Records excerpted from a collection:
== Segment start ==

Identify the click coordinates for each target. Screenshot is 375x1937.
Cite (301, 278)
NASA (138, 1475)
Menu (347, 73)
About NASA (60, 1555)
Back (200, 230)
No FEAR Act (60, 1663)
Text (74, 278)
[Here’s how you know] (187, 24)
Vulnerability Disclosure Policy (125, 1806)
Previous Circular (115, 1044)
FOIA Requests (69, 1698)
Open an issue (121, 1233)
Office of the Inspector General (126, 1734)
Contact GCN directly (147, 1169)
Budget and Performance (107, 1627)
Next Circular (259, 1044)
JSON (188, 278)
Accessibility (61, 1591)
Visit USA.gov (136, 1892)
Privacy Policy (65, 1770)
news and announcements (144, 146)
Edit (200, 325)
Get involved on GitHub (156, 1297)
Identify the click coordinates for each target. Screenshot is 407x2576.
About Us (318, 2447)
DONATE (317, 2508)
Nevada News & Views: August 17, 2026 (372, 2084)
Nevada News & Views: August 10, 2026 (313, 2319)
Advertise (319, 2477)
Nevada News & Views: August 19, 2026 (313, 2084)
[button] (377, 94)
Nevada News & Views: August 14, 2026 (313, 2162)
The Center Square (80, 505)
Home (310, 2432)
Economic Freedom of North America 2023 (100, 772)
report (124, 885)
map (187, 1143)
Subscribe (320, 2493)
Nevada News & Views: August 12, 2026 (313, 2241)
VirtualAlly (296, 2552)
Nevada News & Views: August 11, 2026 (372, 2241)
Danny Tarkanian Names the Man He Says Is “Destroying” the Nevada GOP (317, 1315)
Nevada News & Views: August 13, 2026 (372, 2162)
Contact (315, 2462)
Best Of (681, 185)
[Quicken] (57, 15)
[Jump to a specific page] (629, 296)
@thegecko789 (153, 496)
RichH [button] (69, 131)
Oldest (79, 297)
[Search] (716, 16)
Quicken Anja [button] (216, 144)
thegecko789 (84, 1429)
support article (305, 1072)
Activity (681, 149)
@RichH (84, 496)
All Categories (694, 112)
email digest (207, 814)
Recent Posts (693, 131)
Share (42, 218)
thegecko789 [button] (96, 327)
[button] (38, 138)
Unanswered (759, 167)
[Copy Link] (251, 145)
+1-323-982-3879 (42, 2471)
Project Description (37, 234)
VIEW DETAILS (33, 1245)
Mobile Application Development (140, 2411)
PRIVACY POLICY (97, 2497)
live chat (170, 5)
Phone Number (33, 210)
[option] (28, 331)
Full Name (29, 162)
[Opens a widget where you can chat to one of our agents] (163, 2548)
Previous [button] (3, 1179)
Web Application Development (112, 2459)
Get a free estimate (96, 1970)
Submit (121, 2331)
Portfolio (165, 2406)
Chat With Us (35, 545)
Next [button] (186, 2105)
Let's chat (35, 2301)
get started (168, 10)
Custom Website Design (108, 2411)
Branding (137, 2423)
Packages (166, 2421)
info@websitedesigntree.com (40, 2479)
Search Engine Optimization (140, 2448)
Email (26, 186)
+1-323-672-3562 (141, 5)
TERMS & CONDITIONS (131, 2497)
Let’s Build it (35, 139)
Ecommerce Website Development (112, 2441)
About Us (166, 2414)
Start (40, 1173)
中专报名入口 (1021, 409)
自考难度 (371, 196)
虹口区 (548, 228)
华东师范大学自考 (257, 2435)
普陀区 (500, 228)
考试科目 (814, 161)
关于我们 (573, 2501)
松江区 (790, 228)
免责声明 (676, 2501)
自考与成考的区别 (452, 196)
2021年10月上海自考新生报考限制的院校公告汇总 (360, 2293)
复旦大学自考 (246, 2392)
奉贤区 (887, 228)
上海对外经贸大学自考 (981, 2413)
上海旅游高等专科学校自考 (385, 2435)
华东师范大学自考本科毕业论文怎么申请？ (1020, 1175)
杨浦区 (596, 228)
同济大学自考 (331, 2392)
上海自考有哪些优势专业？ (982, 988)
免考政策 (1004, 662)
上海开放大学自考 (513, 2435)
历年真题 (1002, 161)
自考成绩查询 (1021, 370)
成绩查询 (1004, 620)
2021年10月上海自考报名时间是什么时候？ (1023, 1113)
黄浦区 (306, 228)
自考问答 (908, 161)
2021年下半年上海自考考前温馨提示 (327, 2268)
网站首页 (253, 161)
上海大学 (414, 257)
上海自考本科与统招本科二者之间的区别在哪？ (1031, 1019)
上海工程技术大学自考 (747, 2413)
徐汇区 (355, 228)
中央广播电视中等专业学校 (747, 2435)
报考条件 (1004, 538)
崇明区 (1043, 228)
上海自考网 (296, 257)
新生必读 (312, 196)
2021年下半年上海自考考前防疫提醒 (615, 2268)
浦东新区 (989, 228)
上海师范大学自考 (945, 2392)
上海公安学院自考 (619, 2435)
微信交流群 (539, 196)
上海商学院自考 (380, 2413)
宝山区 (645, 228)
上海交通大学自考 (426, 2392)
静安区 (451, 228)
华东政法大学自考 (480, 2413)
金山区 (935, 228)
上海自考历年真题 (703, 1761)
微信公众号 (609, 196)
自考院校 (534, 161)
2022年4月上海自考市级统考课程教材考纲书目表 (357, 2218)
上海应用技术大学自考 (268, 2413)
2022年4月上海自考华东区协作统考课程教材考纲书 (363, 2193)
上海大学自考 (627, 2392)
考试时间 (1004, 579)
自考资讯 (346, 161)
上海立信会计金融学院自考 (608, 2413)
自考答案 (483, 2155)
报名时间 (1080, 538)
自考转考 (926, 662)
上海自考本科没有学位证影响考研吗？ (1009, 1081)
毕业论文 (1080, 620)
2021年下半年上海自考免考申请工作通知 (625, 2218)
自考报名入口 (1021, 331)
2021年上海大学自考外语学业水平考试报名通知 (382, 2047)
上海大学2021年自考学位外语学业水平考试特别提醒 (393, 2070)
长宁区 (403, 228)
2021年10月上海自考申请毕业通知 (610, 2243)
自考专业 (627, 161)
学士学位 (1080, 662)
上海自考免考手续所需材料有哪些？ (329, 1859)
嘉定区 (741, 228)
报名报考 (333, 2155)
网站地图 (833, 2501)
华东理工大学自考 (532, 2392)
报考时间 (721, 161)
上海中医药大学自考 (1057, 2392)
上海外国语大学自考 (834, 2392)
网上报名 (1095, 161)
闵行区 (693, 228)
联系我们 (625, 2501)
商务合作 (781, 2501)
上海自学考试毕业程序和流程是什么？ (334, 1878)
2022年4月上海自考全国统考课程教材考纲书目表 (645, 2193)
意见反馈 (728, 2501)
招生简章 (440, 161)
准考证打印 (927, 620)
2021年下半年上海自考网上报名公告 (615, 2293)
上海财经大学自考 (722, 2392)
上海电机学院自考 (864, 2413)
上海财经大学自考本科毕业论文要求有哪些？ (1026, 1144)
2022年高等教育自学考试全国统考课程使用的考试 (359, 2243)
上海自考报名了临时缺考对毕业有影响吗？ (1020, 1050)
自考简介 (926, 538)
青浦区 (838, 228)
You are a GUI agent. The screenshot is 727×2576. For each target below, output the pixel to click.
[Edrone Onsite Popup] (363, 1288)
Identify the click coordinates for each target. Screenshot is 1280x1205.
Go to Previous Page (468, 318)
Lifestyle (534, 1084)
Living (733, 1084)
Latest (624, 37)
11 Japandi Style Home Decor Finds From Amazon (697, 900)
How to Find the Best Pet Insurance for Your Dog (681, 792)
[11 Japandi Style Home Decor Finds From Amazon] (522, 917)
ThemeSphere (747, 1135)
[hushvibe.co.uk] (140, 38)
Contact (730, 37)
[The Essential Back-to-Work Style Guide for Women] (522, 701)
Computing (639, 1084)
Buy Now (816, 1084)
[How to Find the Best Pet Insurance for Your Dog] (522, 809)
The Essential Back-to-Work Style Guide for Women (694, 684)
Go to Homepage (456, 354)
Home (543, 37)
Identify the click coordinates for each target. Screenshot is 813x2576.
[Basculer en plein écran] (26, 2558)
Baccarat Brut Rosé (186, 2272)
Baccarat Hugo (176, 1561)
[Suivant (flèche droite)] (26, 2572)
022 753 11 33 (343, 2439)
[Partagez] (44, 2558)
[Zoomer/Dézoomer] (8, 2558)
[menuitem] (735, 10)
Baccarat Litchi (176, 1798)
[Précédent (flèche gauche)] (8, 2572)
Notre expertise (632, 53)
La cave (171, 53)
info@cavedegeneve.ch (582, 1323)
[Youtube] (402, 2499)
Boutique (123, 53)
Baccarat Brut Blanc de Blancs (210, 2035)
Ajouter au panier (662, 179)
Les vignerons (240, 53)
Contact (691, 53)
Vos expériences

== Segment end ==

Problem to work on:
The lines from the first of the entries through the line holding "DONATE (317, 2508)" are to be restated word for word, and no others.

Answer to this problem:
Identify the click coordinates for each target. Screenshot is 375x1937.
Cite (301, 278)
NASA (138, 1475)
Menu (347, 73)
About NASA (60, 1555)
Back (200, 230)
No FEAR Act (60, 1663)
Text (74, 278)
[Here’s how you know] (187, 24)
Vulnerability Disclosure Policy (125, 1806)
Previous Circular (115, 1044)
FOIA Requests (69, 1698)
Open an issue (121, 1233)
Office of the Inspector General (126, 1734)
Contact GCN directly (147, 1169)
Budget and Performance (107, 1627)
Next Circular (259, 1044)
JSON (188, 278)
Accessibility (61, 1591)
Visit USA.gov (136, 1892)
Privacy Policy (65, 1770)
news and announcements (144, 146)
Edit (200, 325)
Get involved on GitHub (156, 1297)
Identify the click coordinates for each target. Screenshot is 407x2576.
About Us (318, 2447)
DONATE (317, 2508)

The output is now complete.